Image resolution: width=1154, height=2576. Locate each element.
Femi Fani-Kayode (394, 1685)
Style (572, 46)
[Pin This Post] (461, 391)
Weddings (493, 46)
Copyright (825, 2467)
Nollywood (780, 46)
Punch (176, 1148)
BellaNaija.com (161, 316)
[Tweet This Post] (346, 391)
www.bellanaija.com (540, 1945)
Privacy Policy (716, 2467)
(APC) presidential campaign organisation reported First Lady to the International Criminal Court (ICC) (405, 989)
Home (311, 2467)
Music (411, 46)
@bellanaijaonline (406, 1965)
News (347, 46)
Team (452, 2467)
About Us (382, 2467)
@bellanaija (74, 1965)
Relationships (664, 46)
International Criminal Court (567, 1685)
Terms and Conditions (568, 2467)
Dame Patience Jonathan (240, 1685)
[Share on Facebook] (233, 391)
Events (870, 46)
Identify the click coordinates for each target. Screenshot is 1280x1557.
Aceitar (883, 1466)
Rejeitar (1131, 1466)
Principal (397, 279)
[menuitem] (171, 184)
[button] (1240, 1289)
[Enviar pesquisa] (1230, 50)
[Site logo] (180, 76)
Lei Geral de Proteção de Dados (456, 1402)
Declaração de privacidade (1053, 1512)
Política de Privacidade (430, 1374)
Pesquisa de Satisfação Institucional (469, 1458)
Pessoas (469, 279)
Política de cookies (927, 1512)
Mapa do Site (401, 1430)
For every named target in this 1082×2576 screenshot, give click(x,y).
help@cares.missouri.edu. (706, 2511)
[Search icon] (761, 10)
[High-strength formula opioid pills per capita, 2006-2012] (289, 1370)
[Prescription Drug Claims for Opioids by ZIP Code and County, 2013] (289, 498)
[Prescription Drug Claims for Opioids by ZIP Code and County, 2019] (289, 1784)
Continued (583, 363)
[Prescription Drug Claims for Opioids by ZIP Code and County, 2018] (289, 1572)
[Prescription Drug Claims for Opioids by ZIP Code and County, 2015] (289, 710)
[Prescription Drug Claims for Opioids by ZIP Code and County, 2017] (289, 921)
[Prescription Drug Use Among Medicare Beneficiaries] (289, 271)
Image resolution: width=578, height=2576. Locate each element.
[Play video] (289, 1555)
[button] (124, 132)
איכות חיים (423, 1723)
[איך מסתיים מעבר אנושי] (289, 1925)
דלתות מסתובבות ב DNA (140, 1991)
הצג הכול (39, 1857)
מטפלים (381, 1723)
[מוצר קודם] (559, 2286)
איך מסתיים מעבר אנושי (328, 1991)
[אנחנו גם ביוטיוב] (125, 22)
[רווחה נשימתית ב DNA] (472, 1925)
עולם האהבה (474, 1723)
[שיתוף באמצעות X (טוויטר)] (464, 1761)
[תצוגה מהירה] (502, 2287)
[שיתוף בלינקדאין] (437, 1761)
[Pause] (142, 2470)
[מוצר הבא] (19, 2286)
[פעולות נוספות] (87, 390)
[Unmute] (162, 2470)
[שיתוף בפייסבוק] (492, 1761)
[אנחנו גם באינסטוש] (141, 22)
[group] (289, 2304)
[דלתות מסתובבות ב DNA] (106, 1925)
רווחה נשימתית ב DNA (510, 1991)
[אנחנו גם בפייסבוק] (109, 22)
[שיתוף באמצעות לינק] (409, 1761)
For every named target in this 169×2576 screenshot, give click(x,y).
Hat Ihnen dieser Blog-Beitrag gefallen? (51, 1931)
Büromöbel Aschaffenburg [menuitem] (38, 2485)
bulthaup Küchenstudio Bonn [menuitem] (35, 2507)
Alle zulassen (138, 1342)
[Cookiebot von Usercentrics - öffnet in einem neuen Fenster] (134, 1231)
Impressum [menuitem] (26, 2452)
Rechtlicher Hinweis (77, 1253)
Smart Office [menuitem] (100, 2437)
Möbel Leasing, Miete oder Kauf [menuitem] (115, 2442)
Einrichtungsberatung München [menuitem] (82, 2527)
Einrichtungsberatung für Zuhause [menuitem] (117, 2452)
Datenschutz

ABOUT THIS EXERCISE: Give the number of lines in the material above that include the string "שיתוף", with no further text.

ANSWER SPACE: 4